Extrahepatic manifestations

In contrast to other viral hepatitis, extrahepatic manifestations occur more often in hepatitis B.
Cutaneous manifestations are maculopapulous exanthema, as well as in childreen unfrequently the Gianotti-Crosti-Syndrome. In the latter, there is papular rash, which is accompanied by lymphadenopathia and splenomegalia.
Rheumatic complications inlcude athralgias, polymyalgia rheumatica, polyarteritis nodosa, vascular lesions and cryoglobulinemia.
The kidneys sometimes develop glomerulonephritis, especially in chronic courses of hepatitis B.
Neurologic manifestations are multiple neuropathy and the Guillain-Barré syndrome.

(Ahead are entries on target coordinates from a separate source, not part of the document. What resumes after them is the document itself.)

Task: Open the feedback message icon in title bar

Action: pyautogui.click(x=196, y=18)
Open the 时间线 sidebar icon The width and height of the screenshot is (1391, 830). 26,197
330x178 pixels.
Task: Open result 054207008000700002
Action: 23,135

While the complications mentioned so far primarily are caused by the effects of immune complexes, complications directly caused by the virus itself are very rare. They include aplastic anemia, pancreatitis and pericarditis.

Diagnostics

To prove an acute infection, dectection of anti HBc antibodies of the IgM group is essential. Tests on the HBs antigen are also performed, but can be negative in some cases in spite of acute infection. To estimate the infectiousness and monitor medical therapy, the polymerase chain reaction can be used to detect hepatitis B DNA.

Therapy

The first line therapy can be accomplished with interferon α and lamivudin, but is only indicated in cases of chronic course.
Much more important are prophylactic measures through active immunization, which sould be performed on all infants and toddlers. An indication for active immunization is also given in all persons with negative anti HBc antibodies and persons with positive anti HBc antibodies, but low titers of anti HBs antibodies.
After contact, as through needlestick injury, a passive immunization with hepatitis B hyperimmunglobulin should be enforced.

Hepatitis B and pregnancy

The risk for infection of the child strongly depends on the antigen status. In mothers with positiv HBs and HBe antigen, the risk is with about 90% very high, while the exclusive presence HBs antigen is associated with a risk of only 10%. Birth by cesarean does not reduce the risk for infection in contrast to vaginal birth. All pregnant women with positiv HBs antigens should be treated with hepatitis B hyperimmunglobulin. Because of the very high risk of chronification in infected newborns, the child is given the first active immunization within the first 12 hours and is also treated with hyperimmunglobulin. Further active immunizations follow after 1 to 2 and 6 month, respectively. After completion of the immunization, another serologic test should be performed.